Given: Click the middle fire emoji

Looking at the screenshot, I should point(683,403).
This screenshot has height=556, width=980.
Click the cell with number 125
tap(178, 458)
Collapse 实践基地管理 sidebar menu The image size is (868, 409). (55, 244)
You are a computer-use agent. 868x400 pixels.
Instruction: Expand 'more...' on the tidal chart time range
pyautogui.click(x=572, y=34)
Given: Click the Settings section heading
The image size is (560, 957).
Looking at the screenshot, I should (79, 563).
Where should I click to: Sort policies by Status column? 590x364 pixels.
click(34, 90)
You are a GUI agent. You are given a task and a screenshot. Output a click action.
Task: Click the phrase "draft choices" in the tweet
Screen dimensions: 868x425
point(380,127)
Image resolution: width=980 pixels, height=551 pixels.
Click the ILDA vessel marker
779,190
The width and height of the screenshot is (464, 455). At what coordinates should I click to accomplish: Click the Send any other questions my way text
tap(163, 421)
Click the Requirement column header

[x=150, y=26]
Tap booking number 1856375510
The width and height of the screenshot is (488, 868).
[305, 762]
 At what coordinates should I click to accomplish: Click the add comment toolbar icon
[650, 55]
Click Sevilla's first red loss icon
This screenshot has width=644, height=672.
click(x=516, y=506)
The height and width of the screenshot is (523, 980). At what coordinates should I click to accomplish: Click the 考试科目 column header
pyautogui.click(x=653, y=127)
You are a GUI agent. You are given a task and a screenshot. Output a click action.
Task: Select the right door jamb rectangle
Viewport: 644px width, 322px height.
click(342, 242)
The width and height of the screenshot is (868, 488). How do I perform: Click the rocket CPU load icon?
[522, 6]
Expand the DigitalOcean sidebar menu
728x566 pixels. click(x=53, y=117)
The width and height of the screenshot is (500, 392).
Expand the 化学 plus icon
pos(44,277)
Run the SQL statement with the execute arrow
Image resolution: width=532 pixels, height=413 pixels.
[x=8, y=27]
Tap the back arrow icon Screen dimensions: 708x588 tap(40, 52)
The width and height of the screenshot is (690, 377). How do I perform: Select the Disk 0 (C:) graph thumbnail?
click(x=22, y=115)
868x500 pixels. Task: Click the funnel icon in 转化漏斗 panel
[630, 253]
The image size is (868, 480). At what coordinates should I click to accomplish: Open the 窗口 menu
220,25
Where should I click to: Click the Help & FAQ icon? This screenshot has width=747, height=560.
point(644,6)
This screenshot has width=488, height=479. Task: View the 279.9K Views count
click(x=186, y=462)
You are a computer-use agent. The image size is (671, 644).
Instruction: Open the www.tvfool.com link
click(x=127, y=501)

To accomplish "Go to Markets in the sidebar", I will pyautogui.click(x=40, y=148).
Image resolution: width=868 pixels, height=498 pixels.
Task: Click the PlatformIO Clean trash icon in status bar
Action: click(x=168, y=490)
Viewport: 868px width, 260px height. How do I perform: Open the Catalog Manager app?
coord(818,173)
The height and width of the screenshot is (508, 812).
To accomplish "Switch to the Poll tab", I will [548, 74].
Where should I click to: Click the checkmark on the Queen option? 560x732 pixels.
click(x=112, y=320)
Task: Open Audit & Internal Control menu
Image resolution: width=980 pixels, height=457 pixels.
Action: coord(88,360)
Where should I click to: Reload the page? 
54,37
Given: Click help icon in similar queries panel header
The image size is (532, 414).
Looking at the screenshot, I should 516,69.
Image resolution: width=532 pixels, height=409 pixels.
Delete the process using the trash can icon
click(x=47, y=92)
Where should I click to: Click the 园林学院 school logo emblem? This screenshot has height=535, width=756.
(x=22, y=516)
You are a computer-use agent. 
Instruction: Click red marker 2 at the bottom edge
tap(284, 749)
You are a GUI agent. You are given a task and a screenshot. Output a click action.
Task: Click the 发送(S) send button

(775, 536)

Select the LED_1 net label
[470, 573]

### Exercise objective
All the records shown above need to be given again exactly.

### Response to the exercise
Given: Click the middle fire emoji

Looking at the screenshot, I should point(683,403).
This screenshot has height=556, width=980.
Click the cell with number 125
tap(178, 458)
Collapse 实践基地管理 sidebar menu The image size is (868, 409). (55, 244)
You are a computer-use agent. 868x400 pixels.
Instruction: Expand 'more...' on the tidal chart time range
pyautogui.click(x=572, y=34)
Given: Click the Settings section heading
The image size is (560, 957).
Looking at the screenshot, I should (79, 563).
Where should I click to: Sort policies by Status column? 590x364 pixels.
click(34, 90)
You are a GUI agent. You are given a task and a screenshot. Output a click action.
Task: Click the phrase "draft choices" in the tweet
Screen dimensions: 868x425
point(380,127)
Image resolution: width=980 pixels, height=551 pixels.
Click the ILDA vessel marker
779,190
The width and height of the screenshot is (464, 455). At what coordinates should I click to accomplish: Click the Send any other questions my way text
tap(163, 421)
Click the Requirement column header

[x=150, y=26]
Tap booking number 1856375510
The width and height of the screenshot is (488, 868).
[305, 762]
 At what coordinates should I click to accomplish: Click the add comment toolbar icon
[650, 55]
Click Sevilla's first red loss icon
This screenshot has width=644, height=672.
click(x=516, y=506)
The height and width of the screenshot is (523, 980). At what coordinates should I click to accomplish: Click the 考试科目 column header
pyautogui.click(x=653, y=127)
You are a GUI agent. You are given a task and a screenshot. Output a click action.
Task: Select the right door jamb rectangle
Viewport: 644px width, 322px height.
click(342, 242)
The width and height of the screenshot is (868, 488). How do I perform: Click the rocket CPU load icon?
[522, 6]
Expand the DigitalOcean sidebar menu
728x566 pixels. click(x=53, y=117)
The width and height of the screenshot is (500, 392).
Expand the 化学 plus icon
pos(44,277)
Run the SQL statement with the execute arrow
Image resolution: width=532 pixels, height=413 pixels.
[x=8, y=27]
Tap the back arrow icon Screen dimensions: 708x588 tap(40, 52)
The width and height of the screenshot is (690, 377). How do I perform: Select the Disk 0 (C:) graph thumbnail?
click(x=22, y=115)
868x500 pixels. Task: Click the funnel icon in 转化漏斗 panel
[630, 253]
The image size is (868, 480). At what coordinates should I click to accomplish: Open the 窗口 menu
220,25
Where should I click to: Click the Help & FAQ icon? This screenshot has width=747, height=560.
point(644,6)
This screenshot has width=488, height=479. Task: View the 279.9K Views count
click(x=186, y=462)
You are a computer-use agent. The image size is (671, 644).
Instruction: Open the www.tvfool.com link
click(x=127, y=501)

To accomplish "Go to Markets in the sidebar", I will pyautogui.click(x=40, y=148).
Image resolution: width=868 pixels, height=498 pixels.
Task: Click the PlatformIO Clean trash icon in status bar
Action: click(x=168, y=490)
Viewport: 868px width, 260px height. How do I perform: Open the Catalog Manager app?
coord(818,173)
The height and width of the screenshot is (508, 812).
To accomplish "Switch to the Poll tab", I will [548, 74].
Where should I click to: Click the checkmark on the Queen option? 560x732 pixels.
click(x=112, y=320)
Task: Open Audit & Internal Control menu
Image resolution: width=980 pixels, height=457 pixels.
Action: coord(88,360)
Where should I click to: Reload the page? 
54,37
Given: Click help icon in similar queries panel header
The image size is (532, 414).
Looking at the screenshot, I should 516,69.
Image resolution: width=532 pixels, height=409 pixels.
Delete the process using the trash can icon
click(x=47, y=92)
Where should I click to: Click the 园林学院 school logo emblem? This screenshot has height=535, width=756.
(x=22, y=516)
You are a computer-use agent. 
Instruction: Click red marker 2 at the bottom edge
tap(284, 749)
You are a GUI agent. You are given a task and a screenshot. Output a click action.
Task: Click the 发送(S) send button

(775, 536)

Select the LED_1 net label
[470, 573]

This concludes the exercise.